As it is, most of the meetings he attended were not productive for business, but three were, and he remains in contact with those representatives.

During a phone conference with reporters last week, McKinney said he remains cautiously optimistic about trade with China. The meeting May 14 between Chinese and U.S. trade officials seemed to go well, from what he heard, but nothing specific was addressed based on specific commodities.

An advance team of U.S. trade experts may be in China as early as this week to try to discuss details about specific concerns on commodities and intellectual property, McKinney said.
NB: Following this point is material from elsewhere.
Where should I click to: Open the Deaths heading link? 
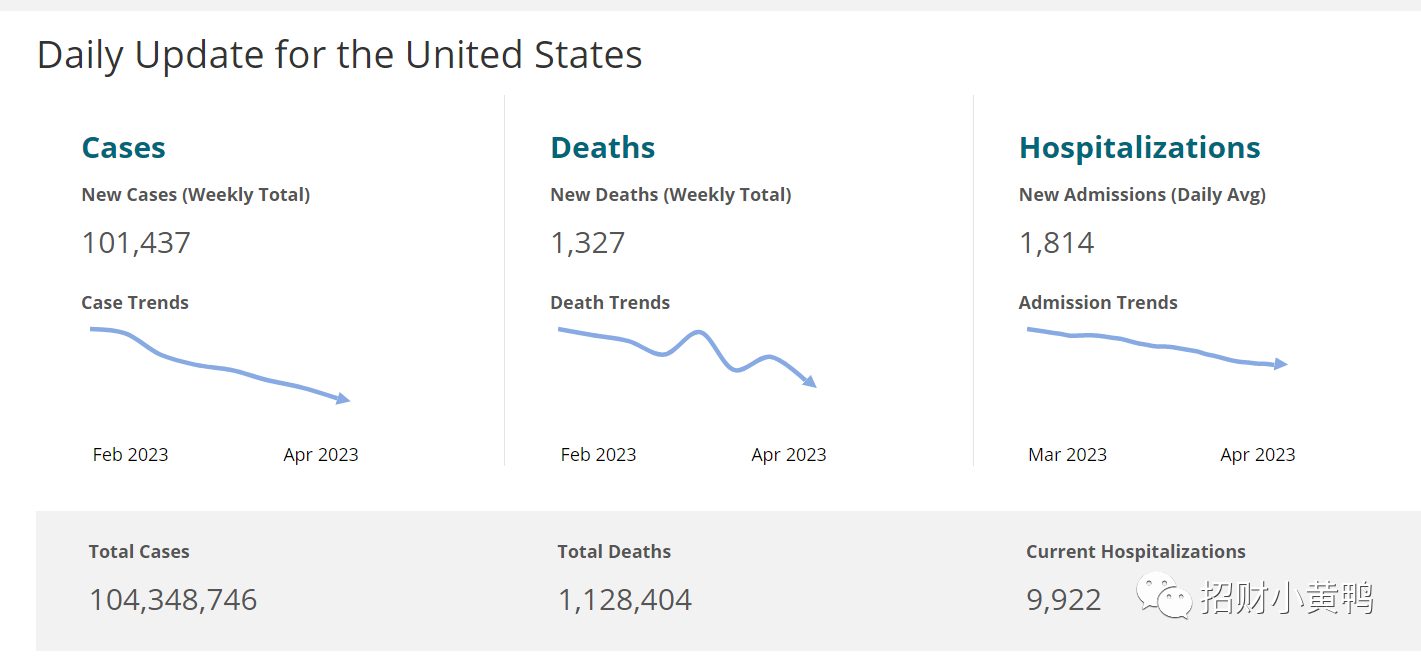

He said planning for this trade mission started last October, when issues were brewing. The FAS decided to plan the trip and McKinney is glad it did because it’s been “a wildly successful visit.” At the Sial Food Show, the largest food innovation show in the Asia-Pacific area, many countries had displays. The U.S. pavilion was the largest because of the variety of products our nation can offer, McKinney said.

He met with master chefs, representatives for a soybean oil facility, representatives and officials of China, the European Union and U.S. trade groups.

On the first day of the trade mission, more than 100 Chinese buyers attended over 180 meetings with the U.S. businesspeople. Millions of dollars’ worth of business is expected as a direct result of these meetings.

“It was wonderful to see the receptivity of U.S. products,” McKinney said, adding that having a reputation for quality, safe products available in quantities to meet retailer needs remains a benefit for American producers.